Counselling session #4

Another counselling session done and this one was the most forgettable. I don’t really think we talked about anything major. I didn’t have anything specifically that I wanted to discuss. I don’t really feel like these counselling sessions are helping much, although I am feeling much better but I don’t feel like counselling is the cause. *shrugs*

I started by saying that generally I’ve been feeling good this week. I haven’t had any crying breakdowns and today is the first day that I’ve actually been alone all day and been fine with it – a task I wasn’t able to accomplish last week. I’ve even filled out a form expressing my interest in the Reading Volunteering Scheme. I’m hoping that they will get back to me soon, I’d like to get stuck in and actually help people. We established that I’m ready to explore my options, I want to have something to work on and keep me busy. Though I’m not really sure what my options are, and the thought of actually working does make me anxious. But at least I’m feeling ready to explore, as before I didn’t feel ready to even start looking. I know I’m not ready for a full-time job yet but step by step I’ll get there. Though I am only looking at volunteering as my GP told me it would be a good first step on the road to going back to work. If the volunteering team don’t get back to me I don’t know what else to do.

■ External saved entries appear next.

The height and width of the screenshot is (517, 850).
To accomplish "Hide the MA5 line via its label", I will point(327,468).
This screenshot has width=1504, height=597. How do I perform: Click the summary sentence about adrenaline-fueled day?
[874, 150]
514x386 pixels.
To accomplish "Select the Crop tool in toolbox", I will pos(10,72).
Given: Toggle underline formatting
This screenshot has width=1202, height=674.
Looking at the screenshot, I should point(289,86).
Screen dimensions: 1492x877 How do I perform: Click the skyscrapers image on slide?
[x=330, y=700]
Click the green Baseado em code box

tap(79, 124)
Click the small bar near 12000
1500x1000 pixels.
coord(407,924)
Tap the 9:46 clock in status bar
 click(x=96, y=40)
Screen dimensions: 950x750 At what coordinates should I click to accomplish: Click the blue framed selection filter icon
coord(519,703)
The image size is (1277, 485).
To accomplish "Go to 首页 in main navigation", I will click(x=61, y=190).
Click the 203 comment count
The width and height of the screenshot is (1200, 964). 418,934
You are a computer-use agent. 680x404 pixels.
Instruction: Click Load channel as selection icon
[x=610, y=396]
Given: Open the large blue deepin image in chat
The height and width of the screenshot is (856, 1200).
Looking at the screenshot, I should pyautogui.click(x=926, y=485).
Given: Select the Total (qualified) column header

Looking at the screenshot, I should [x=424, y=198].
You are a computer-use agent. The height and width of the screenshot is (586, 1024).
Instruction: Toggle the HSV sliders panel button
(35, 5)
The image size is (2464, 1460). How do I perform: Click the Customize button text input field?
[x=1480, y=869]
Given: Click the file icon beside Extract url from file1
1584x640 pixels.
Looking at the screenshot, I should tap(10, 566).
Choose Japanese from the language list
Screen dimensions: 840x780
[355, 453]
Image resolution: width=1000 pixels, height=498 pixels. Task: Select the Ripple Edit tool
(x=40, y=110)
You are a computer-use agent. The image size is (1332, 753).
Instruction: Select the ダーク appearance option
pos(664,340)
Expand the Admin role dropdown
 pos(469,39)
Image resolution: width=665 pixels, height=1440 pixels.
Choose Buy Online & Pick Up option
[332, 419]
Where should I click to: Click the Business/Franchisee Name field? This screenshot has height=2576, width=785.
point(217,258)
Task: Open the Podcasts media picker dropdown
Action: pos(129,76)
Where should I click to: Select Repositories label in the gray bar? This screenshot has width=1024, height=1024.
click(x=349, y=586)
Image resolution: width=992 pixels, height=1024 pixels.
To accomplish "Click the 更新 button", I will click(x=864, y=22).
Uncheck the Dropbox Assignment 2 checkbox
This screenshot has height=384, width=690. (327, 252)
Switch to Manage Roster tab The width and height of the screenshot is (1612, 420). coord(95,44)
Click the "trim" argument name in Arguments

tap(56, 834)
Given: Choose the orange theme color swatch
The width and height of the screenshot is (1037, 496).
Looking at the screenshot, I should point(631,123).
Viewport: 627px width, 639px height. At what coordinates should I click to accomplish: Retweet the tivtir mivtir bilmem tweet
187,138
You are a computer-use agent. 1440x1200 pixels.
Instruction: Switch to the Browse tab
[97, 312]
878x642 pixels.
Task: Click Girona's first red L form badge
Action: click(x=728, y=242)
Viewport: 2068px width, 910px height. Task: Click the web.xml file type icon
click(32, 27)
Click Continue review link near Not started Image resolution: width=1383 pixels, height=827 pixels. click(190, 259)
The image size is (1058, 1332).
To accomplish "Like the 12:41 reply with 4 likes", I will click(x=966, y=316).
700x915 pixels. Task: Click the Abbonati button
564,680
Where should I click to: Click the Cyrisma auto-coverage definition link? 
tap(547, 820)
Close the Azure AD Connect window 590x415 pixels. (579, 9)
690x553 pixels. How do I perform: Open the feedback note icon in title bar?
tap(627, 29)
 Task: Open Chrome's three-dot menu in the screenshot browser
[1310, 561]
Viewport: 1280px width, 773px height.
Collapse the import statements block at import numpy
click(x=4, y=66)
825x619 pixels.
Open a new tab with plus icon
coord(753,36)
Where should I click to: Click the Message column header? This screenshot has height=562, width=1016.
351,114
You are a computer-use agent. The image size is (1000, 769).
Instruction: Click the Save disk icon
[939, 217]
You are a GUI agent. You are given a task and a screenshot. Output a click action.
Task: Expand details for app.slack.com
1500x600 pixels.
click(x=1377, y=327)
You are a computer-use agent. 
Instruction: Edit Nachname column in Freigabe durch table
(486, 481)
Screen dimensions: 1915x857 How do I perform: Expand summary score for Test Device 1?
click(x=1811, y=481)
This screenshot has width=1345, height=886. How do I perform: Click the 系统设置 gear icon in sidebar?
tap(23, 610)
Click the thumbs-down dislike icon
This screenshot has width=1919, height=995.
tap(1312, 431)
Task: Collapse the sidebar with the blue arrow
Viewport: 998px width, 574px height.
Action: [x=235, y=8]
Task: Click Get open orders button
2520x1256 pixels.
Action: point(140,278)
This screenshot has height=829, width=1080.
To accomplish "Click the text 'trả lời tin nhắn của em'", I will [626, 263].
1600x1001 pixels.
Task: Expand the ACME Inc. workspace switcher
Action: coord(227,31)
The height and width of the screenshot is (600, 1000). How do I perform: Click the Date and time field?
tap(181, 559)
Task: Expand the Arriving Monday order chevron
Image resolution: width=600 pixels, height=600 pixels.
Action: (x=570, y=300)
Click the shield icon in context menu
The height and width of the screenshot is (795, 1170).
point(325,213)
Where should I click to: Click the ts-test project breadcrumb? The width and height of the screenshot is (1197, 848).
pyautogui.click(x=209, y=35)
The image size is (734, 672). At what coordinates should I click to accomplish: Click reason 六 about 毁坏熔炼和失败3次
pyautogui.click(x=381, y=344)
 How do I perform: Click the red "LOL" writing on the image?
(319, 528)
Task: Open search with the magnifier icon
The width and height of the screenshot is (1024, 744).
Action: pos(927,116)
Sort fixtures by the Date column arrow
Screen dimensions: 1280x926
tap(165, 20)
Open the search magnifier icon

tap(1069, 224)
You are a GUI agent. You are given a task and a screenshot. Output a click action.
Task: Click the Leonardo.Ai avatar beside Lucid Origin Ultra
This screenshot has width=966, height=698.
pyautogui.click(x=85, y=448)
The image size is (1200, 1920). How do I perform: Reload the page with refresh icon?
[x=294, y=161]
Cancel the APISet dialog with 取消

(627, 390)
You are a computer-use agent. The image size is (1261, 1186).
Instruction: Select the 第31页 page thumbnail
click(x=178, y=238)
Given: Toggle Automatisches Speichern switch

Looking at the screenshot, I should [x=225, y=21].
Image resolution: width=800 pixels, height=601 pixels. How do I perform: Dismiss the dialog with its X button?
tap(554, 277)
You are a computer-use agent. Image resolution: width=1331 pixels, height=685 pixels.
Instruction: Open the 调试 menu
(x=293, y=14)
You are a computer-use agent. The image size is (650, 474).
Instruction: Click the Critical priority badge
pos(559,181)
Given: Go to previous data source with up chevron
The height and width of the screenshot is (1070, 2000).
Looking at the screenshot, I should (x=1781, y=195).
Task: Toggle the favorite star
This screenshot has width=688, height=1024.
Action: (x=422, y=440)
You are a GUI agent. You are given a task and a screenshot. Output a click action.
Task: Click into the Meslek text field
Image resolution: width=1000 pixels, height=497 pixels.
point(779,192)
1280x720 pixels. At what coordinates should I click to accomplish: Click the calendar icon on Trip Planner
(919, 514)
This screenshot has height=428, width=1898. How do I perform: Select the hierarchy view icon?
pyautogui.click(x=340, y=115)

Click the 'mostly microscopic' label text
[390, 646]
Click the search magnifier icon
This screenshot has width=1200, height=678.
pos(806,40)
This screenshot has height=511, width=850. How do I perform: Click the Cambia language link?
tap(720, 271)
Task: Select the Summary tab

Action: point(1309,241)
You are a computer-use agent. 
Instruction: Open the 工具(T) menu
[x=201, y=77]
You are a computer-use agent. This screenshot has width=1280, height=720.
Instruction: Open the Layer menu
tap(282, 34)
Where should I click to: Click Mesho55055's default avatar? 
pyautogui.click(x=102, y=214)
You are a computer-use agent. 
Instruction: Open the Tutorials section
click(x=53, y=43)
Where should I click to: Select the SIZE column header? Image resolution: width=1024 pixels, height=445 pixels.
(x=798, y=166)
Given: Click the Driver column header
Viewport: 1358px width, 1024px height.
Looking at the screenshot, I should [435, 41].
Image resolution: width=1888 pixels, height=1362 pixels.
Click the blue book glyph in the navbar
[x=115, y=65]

I told my therapist about how I’m wondering whether I should go see my careers adviser at university. The problem with this is that I’m embarrassed as it is where my old job was. I don’t want to see all the staff, I don’t want to see if someone new is at my old desk, but I feel like it’s the only place I can go for career and volunteering help. Perhaps I can google it to see if there are any other organisations which can offer help in town. Anyway I know I should get over the embarrassment, I’m sure not many of the staff (if any) will notice that I go for a careers meeting, and if they do they will want to just see if I’m any better health wise. I just don’t know if I want to face it.

We spoke a bit about art this week too. I’ve always enjoyed art but it’s been a few years since I last made an art piece. This week I’ve been doing a self-portrait to get myself back into it and I enjoy it. It distracts me from any negative thoughts I’m having as I get immersed in the drawing. I completed my self portrait yesterday and we discussed that I felt a sense of accomplishment. I thought it was pretty decent and I like seeing a product finished after many, many hours of hard work. My therapist suggested I make an art piece for how I’ve been feeling. I’ve been thinking this myself but I wouldn’t know what to paint. I just feel a sense of confusion. It would be a person with numerous thought bubbles coming out of their head and with nowhere for them to go. Maybe I will start the art project, time will tell I guess.

She asked me again if I have any idea why my depression started and as I’ve said before, I don’t really. We ended up just discussing silly little falling outs with my friends when I was 15/16 years old. That was the time when my friendship group really started to change and I became a bit more isolated in college. Perhaps the feeling of isolation is what made my depression worsen – I’m not hugely convinced myself but it’s the closest to a cause we’ve discovered.

The final thing we talked about was a bit awkward. She was saying how I want to explore my options but I feel like I’m not really getting anything in return, that I don’t feel any different. I agreed with this completely. She then asked me how I feel the counselling sessions are going. I did some umming and ahhing before saying that I felt the same way. I know she can’t magically fix me but I don’t feel much different from the counselling sessions. Of course it’s nice to have someone to talk to about how I feel, but once I leave that room I don’t feel different to how I did when I entered it. She seemed to understand how I felt at least. We made a bit of a joke of it. Counselling bants. I discovered that I only have two 2 sessions left, a fact I probably should have been told weeks ago, so I knew how many sessions I was going to have. I told my therapist that I feel like after the 6 sessions I still won’t know what I want to do with my life. She replied saying that yes it’s unlikely that I will, but perhaps we can aim for accepting that I don’t know, and not beating myself up about it. I guess that is a good aim as I do want to accept myself for how I am, but again I doubt this will be achieved in 2 weeks time.

So that was basically it, or all I can remember at least – it seems the most forgettable session. I’m just feeling a bit stuck in how I am at the moment.